O povo, cada vez mais assustado, mais aflito e mais oprimido com aquela estranha e aterradora catástrofe, não arredava pé de junto da ermida edificada em memória da sua padroeira, Santa Luzia. A manhã continuava a crescer em claridade, em medos, em gritos e em alvoroços loucos, imagináveis. O fogo continuava a deslizar, imparável e demolidor, pelas encostas da montanha, na direcção do mar, com uma velocidade vertiginosa, com uma veemência indomável e com uma persistência implacável, soterrando vinhedos, destruindo campos, desfazendo caminhos e atalhos, ameaçando os pequenos casebres, transformando a extensa encosta entre Santa Luzia e as Bandeiras, num autêntico mar de lava sulfúrica, vermelha e incandescente. Já havia casebres soterrados, os mais pobres, os mais pequenos, os mais distantes, os construídos no sopé da montanha, do lado que dava para as Bandeiras, mas que se sabia já haviam sido abandonados. O povo aos gritos, aos sobressaltos, aos berros corria tresmalhado, louco, num alvoroço incontrolável, tentando fazer tudo sem fazer coisa nenhuma. Procuravam-se refúgios, mas não os havia.

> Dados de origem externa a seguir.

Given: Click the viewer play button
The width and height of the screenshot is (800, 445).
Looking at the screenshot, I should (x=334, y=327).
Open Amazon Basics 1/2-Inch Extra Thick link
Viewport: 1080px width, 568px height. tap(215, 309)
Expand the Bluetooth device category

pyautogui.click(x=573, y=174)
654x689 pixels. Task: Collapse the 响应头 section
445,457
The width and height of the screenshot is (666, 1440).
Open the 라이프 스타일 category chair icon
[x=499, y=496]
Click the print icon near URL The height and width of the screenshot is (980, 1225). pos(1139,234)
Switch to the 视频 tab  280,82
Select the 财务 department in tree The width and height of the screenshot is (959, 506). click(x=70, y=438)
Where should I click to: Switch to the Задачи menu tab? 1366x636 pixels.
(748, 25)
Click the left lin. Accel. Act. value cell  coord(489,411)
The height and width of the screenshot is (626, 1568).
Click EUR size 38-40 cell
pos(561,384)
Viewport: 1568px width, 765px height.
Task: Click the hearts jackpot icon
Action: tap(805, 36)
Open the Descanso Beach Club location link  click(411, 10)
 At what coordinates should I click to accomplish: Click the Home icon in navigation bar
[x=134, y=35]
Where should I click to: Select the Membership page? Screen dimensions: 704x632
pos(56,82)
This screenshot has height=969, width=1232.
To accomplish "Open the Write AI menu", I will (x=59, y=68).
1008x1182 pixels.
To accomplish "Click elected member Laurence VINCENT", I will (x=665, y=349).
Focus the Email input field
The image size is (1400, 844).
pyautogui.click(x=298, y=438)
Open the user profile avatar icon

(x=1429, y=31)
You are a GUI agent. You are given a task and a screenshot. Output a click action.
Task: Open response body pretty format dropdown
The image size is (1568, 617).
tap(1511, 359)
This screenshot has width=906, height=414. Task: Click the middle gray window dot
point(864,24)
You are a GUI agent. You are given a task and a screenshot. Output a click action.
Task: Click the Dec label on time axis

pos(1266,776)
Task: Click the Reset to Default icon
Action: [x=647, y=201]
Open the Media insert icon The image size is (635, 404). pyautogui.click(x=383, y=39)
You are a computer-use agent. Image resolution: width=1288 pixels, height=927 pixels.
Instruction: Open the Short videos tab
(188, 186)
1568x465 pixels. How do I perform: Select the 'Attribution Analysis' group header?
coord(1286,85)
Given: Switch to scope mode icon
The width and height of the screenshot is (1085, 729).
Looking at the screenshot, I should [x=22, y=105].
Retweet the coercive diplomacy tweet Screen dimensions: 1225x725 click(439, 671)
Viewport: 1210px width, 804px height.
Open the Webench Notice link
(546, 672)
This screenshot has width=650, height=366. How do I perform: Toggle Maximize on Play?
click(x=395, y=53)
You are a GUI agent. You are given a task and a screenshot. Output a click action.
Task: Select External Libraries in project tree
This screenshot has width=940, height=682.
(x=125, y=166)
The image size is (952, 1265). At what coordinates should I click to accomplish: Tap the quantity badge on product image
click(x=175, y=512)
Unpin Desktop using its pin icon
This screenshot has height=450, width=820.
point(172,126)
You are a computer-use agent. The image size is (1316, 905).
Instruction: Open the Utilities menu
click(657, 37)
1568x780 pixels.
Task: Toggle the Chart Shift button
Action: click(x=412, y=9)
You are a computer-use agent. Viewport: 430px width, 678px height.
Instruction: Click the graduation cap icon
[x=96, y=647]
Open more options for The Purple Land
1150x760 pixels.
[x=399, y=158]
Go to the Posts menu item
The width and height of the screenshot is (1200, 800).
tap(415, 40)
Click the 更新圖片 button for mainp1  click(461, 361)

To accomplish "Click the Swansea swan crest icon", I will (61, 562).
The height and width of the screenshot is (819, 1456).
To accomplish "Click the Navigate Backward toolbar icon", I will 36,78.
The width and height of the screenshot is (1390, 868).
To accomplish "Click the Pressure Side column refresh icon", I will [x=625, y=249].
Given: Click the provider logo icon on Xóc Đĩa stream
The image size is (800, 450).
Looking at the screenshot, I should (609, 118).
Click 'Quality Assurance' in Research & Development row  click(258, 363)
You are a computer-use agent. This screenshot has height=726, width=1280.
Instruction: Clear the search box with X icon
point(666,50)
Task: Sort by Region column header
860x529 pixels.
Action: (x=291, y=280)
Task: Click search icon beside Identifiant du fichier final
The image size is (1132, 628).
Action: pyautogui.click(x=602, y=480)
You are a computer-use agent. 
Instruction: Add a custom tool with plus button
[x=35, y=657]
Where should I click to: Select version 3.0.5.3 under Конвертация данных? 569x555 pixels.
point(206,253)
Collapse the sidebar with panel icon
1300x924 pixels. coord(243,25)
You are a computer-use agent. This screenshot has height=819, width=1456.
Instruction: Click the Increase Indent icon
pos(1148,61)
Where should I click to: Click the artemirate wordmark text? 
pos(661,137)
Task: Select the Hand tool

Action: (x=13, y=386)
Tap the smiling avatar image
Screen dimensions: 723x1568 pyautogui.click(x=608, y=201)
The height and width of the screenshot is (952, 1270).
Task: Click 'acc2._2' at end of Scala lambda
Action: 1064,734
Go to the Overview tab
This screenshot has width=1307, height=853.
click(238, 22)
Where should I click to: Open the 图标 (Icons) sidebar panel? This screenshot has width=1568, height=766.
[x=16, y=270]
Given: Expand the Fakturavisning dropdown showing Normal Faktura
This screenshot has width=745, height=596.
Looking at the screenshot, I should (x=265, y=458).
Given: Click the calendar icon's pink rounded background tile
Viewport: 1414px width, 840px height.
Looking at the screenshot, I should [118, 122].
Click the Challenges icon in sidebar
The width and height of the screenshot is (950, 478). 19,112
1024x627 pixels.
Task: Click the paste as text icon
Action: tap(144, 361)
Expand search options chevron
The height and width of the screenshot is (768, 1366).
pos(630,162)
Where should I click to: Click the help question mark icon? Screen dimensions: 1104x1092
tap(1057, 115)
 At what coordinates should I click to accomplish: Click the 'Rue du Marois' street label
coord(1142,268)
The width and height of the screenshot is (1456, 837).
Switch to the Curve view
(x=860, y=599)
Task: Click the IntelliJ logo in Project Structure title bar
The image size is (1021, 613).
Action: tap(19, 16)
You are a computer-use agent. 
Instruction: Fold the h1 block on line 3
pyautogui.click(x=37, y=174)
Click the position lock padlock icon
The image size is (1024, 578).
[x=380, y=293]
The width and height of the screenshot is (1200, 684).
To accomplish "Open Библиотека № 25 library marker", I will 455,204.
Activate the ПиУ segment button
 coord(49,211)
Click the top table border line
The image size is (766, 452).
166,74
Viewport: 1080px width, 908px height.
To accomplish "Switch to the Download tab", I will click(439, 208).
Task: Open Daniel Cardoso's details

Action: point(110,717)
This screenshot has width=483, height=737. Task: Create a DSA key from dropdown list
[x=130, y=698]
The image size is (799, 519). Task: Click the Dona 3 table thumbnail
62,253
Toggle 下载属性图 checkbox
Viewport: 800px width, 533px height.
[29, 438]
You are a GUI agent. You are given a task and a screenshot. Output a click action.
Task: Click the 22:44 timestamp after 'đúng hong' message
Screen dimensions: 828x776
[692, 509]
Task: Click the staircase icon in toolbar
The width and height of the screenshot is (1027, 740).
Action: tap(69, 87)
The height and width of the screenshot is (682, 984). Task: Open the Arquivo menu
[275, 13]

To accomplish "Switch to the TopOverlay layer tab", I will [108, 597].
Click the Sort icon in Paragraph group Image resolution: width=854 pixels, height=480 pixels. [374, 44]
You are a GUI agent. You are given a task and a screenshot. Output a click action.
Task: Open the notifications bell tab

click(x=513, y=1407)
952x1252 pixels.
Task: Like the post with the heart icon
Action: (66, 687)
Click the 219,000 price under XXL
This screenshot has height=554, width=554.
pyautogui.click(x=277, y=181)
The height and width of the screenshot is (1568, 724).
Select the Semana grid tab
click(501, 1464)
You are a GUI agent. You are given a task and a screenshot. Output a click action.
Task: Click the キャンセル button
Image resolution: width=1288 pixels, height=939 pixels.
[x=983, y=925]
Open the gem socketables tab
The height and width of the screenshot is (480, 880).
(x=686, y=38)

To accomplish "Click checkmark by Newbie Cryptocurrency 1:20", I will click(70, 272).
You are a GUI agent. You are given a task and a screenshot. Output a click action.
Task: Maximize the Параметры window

José Pereira de Azevedo, tentando evitar os gritos de raiva e de dor da mulher e o choro inocente mas prolongado e intenso do filho, ainda mal acordado e sem perceber o que se passava, tentou aproximar-se do centro da freguesia, do pequeno largo contíguo à igrejinha, onde permanecia a maioria do povo, uns dentro da ermida outros fora, mas todos invocando, incessantemente, a protecção de Deus, através da intercessão da sua padroeira, a Gloriosa Virgem e Mártir Santa Luzia.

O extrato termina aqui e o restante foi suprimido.